** What you will do **
Pull out every line below that contains the word "size" and copy each one in full.

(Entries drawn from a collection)
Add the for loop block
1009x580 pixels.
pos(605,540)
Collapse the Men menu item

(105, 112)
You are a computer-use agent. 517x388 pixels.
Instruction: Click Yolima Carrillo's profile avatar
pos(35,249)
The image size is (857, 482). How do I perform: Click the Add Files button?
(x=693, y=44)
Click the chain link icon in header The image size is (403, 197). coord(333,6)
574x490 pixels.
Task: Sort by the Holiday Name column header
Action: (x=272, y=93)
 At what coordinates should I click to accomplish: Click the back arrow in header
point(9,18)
==
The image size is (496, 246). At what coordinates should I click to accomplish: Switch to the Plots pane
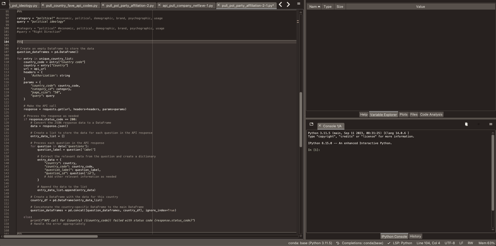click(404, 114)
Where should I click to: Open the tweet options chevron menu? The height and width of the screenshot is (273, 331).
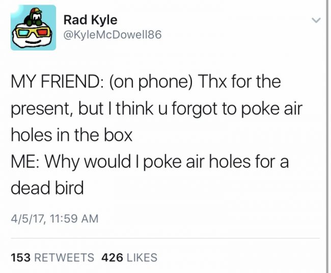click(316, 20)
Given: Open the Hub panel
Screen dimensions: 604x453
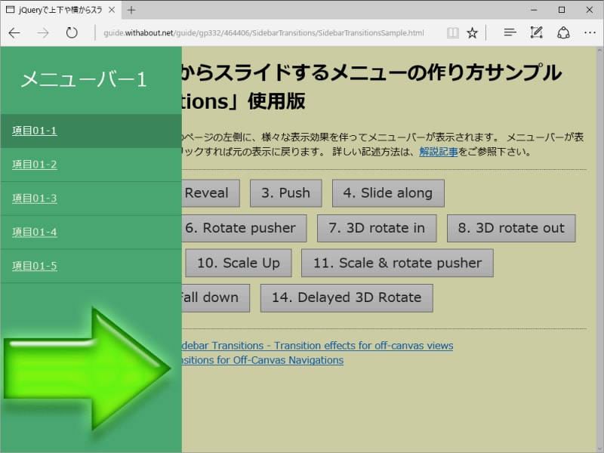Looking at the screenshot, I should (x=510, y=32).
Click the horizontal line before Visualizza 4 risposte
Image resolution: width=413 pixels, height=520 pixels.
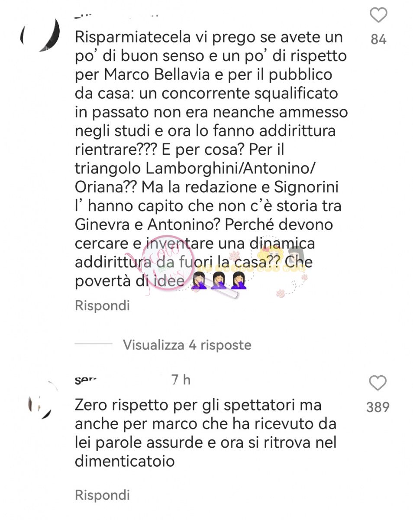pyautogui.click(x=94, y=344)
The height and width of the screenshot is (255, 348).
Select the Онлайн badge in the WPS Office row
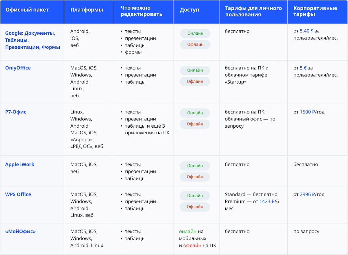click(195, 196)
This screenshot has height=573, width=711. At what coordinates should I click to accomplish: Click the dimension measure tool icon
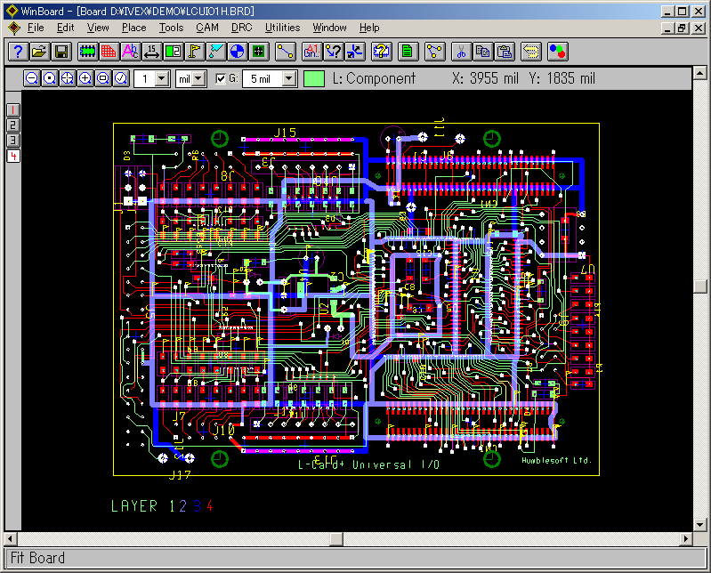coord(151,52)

** Solution to the exercise **
The image size is (857, 482). How do I perform: Click the Add Files button?
Click the chain link icon in header The image size is (403, 197). coord(333,6)
The image size is (496, 246). At what coordinates should I click to accomplish: Switch to the Plots pane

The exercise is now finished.